Не ответил. Отпихнул листок и поднялся. Подошел к раковине, взял из сушилки стакан, налил из-под крана воды и выпил. Сказал, что собаку перед работой выводить не надо — они недавно ходили. Потом тут же, у раковины, стал читать стихи. И все незнакомые. Говорил будто с трудом, губы кривились, голос звучал глухо. Полина постояла, послушала, потом осторожно присела на край табуретки.
У Полины аж горло стиснуло, до того почему-то сделалось вдруг его жалко…
Она сидела, не двигаясь, замерев, а Евгений все говорил. С улицы вдруг ворвался крик воробьев, проснулись на карнизе и заверещали враз, хором.
Он замолчал. Смотрел на Полину, ждал чего-то. Лицо странное — не то злое, не то печальное, испуганное даже. У него никогда не поймешь.
— Здорово, — сказала она, — нет, правда! Мне лично так очень даже понравилось. Эти лучше, чем раньше. Ты у нас, Женечка, молодец.
Евгений приподнял брови, усмехнулся:
— Понравилось, говоришь? Молодец? Ну, спасибо, ну, утешила. «Лучше, чем раньше»…
И вдруг прошипел, дергая ртом и бледнея:
— Это Мандельштам, ясно тебе? Не слыхала про такого?
И рванулся в переднюю. С грохотом упала табуретка, на секунду притихли под окном воробьи. Тоффи вскочил и побежал было следом, да не успел — хлопнула дверь.
Стоя возле стола, Полина слышала, как загудел лифт. Она провела рукой по лбу, поправила волосы. Потом взяла пепельницу и выбросила окурки. Хотела выкинуть и листок с котом, да передумала, отложила.
Крысы суетились в своей клетке. Накрошила им булки, налила в розетку воды. Дала кусок хлеба с маслом Тоффи — отвернулся. Ушел под стол и лег.
Небо за окном было уже голубым, остервенело орали воробьи. В соседней квартире, видно, открыли окно — отчетливо слышалось радио. Голос диктора звучал бодро и празднично.
Она вернулась в комнату, отдернула занавески. Крик воробьев стал еще яростнее. Внезапно они сорвались с карниза и всем скопом, тучей, пронеслись мимо балкона.
Ровно в семь пятнадцать Полина вышла из дома.
Цветные открытки
Но в плеске твоих мостовых
Милы мне и слякоть, и темень,
Пока на гранитах твоих
Любимые чудятся тени,
И тянется хрупкая нить
Вдоль времени зыбких обочин,
И теплятся белые ночи,
Которые не погасить.
I
Дорофеев полежал еще минут пять, в подробностях обдумывая план предстоящего дня. В купе было полутемно. Мерно позвякивала в пустом стакане ложка. Сосед, как ни странно, тихо и ровно дышал, лежа на спине. Дрых, негодяй. Выражение лица его было умильно-младенческим, и не поверишь, что всю ночь этот тип оглашал вагон взрывами храпа. Дорофеев сперва пытался бороться: цокал в темноте языком, зажигал и гасил ночник — храпун испуганно затихал, но туг же заводил с новой силой. Чертыхнувшись, Дорофеев повернулся к степе и вдруг заснул.
Сейчас, покончив с планом, он приподнялся на локте и поднес руку с часами к окну — там, между опущенной с вечера шторкой и нижним краем, имелась небольшая щель. Все точно, до Ленинграда — ровно час.

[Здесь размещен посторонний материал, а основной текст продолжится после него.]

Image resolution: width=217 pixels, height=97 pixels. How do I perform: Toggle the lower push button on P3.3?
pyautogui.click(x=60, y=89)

В Ленинград Дорофеев ездил только в двухместном купе — расход невелик, а для душевного равновесия и самоуважения обязательны две вещи: посильный комфорт и точный, заранее составленный план действий на день. План избавляет от унизительной необходимости суетиться, спешить, подводить кого-то, опаздывать, а потому — непременно волноваться и ненавидеть себя за бестолковость. Дорофеева всегда раздражали люди, которые торопятся, те, кто не умеет организовать свое время, — серьезный и малоприятный для окружающих недостаток.
Стараясь не разбудить соседа, Дорофеев поднялся и пошел мыться, а когда вернулся, поезд уже лихо отшвыривал частые пригородные платформы. День, похоже, намеревался быть жарким, небо в дымке, у дачников, скопом выгружающихся из встречной электрички, потный, распаренный вид. Это — в восемь утра! И собака, уныло трусящая вдоль полотна, тяжело вывалила язык. Трава сухая и пыльная, а в Москве, уезжали, моросило.
Поезд проскочил Колпино. Дорофеев сидел, обдумывая: стоит ли сейчас, сразу, звонить Инге. Решил не звонить — начнутся уговоры немедленно приехать, а он наметил: завтра. А сегодня — Петергоф, что бы там ни бубнил Володька Алферов.